■ **Teks yang Disediakan**
Muhammad Sibawaihi, M.H., membuka kelas dengan penjelasan tentang hukum nikah yang tidak bersifat seragam, melainkan sangat bergantung pada kondisi individu yang hendak menikah. Beliau menguraikan lima kategori hukum nikah: Wajib, Sunah, Makruh, Mubah, dan Haram. Dalam kitab Qurratul ‘Uyun disebutkan bahwa hukum menikah berbeda antara satu dengan lainnya, tergantung pada kondisi orang yang hendak melakukannya. Berikut hukum menikah dalam Islam sesuai dengan kondisi dan kebutuhan masing-masing orang.
Pertama, wajib. Menikah menjadi wajib apabila dalam diri seseorang sudah terpenuhi dua hal berikut: pertama, khawatir jatuh ke dalam perbuatan zina; dan kedua, sudah mampu secara materi dan finansial. Jika dalam diri seseorang sudah terpenuhi dua hal tersebut, maka dia sudah wajib hukumnya menikah.
Kedua, sunah. Disunahkan menikah bagi seseorang yang sudah mampu secara materi dan finansial, namun dirinya tidak khawatir jatuh pada perbuatan zina. Dia masih bisa mengendalikan syahwatnya untuk tidak berbuat zina. Baginya, disunahkan untuk segera menikah agar bisa menyempurnakan separuh agamanya.
Ketiga, makruh. Bagi seseorang yang belum punya penghasilan sama sekali dan dirinya bisa menahan diri dari perbuatan zina, maka hukumnya makruh baginya untuk menikah. Suami bertanggung jawab untuk menafkahi istri, sehingga apabila tidak memiliki penghasilan untuk menafkahi istri, maka makruh untuk menikah.
Keempat, mubah. Jika tidak ada hal-hal yang mendorong seseorang untuk menikah dan tidak ada pula yang mencegahnya, maka baginya menikah hukumnya adalah mubah. Dia tidak dianjurkan untuk menikah dan juga tidak ada larangan untuk menundanya.

■ **Bagian Latihan**
a: Tentukan apakah setiap pernyataan berikut sesuai dengan teks tentang hukum nikah, lalu sertakan kutipan persis dari teks yang menjadi penentunya. (i) Menikah menjadi wajib bagi orang yang khawatir jatuh ke dalam zina dan sudah mampu secara materi serta finansial. (ii) Menikah hukumnya haram bagi orang yang belum punya penghasilan sama sekali tetapi bisa menahan diri dari zina. (iii) Orang yang hukum menikahnya mubah dilarang menunda pernikahan.
b: Lanjutkan teks tentang hukum nikah, dimulai setelah kalimat terakhir yang ditampilkan.

■ **Bahan**
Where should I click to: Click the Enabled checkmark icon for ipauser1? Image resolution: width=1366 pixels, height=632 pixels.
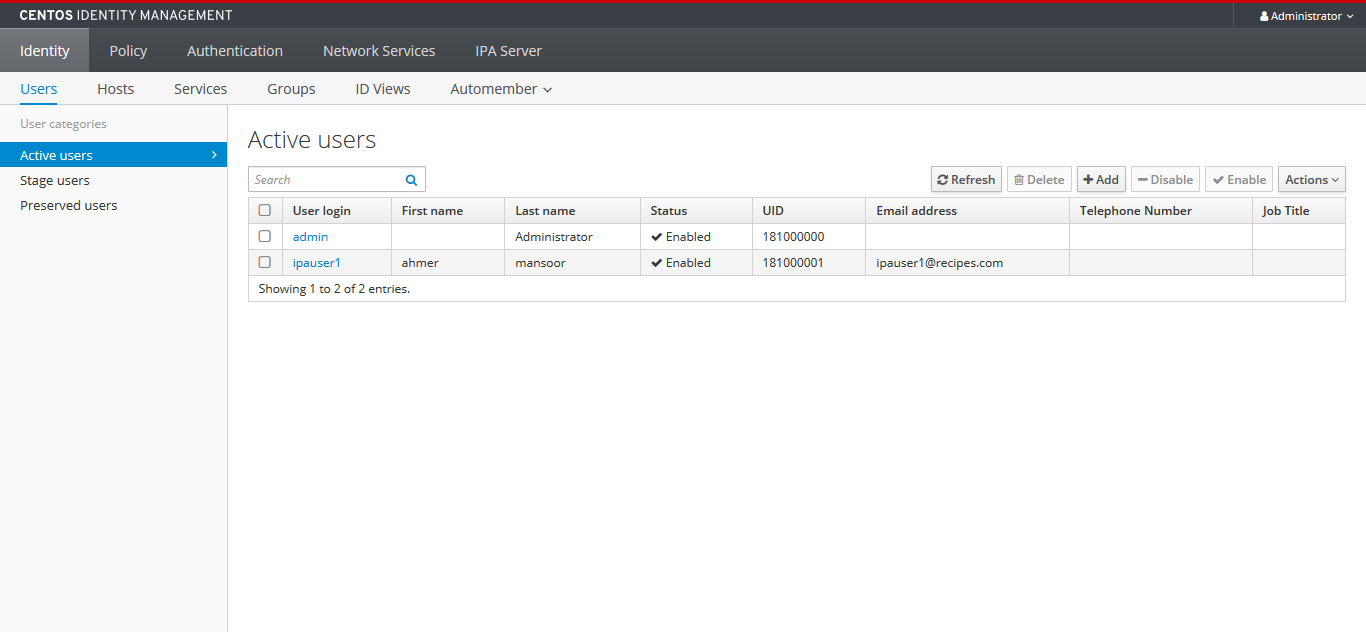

■ **Jawaban Latihan**
a:
(i) Ya: "Menikah menjadi wajib apabila dalam diri seseorang sudah terpenuhi dua hal berikut: pertama, khawatir jatuh ke dalam perbuatan zina; dan kedua, sudah mampu secara materi dan finansial."
(ii) Tidak: "Bagi seseorang yang belum punya penghasilan sama sekali dan dirinya bisa menahan diri dari perbuatan zina, maka hukumnya makruh baginya untuk menikah."
(iii) Tidak: "Dia tidak dianjurkan untuk menikah dan juga tidak ada larangan untuk menundanya."

b:
Kelima, haram. Menikah haram hukumnya bagi seseorang yang tidak bisa memenuhi nafkah untuk istrinya, baik nafkah materi maupun batin. Jika menikah akan merugikan dan menelantarkan istrinya atau akan mendorong dirinya untuk mencari nafkah dengan cara yang dilarang oleh Allah, seperti mencuri dan lain sebagainya, maka haram baginya untuk menikah. Agar terhindar dari perbuatan zina, dia hanya dianjurkan untuk menahannya dengan cara berpuasa, bukan dengan menikah, sebagaimana pesan Nabi Saw. berikut:
“Wahai para pemuda, barang siapa di antara kalian yang mampu menikah, maka menikahlah. Karena menikah lebih dapat menahan pandangan dan lebih memelihara kemaluan. Dan barang siapa yang tidak mampu, maka hendaklah ia berpuasa karena puasa dapat menekan syahwatnya (sebagai tameng).”
Pembahasan berlanjut pada topik poligami dengan mengutip beberapa Referensi kitab Klasik. Menurut Izzuddin bin Abdis Salam, dalam syariat Nabi Musa AS, laki-laki diperbolehkan menikahi perempuan tanpa batasan jumlah untuk menjaga kemaslahatan kaum laki-laki. Hal ini berkaitan dengan situasi pada masa itu, di mana Fir’aun memerintahkan pembunuhan massal terhadap bayi laki-laki karena takut akan lahirnya seorang laki-laki yang diramalkan akan menggulingkan kekuasaannya. Akibatnya, jumlah laki-laki menjadi sangat sedikit, dan poligami tanpa batas diperbolehkan untuk menyeimbangkan populasi dan memenuhi kebutuhan sosial.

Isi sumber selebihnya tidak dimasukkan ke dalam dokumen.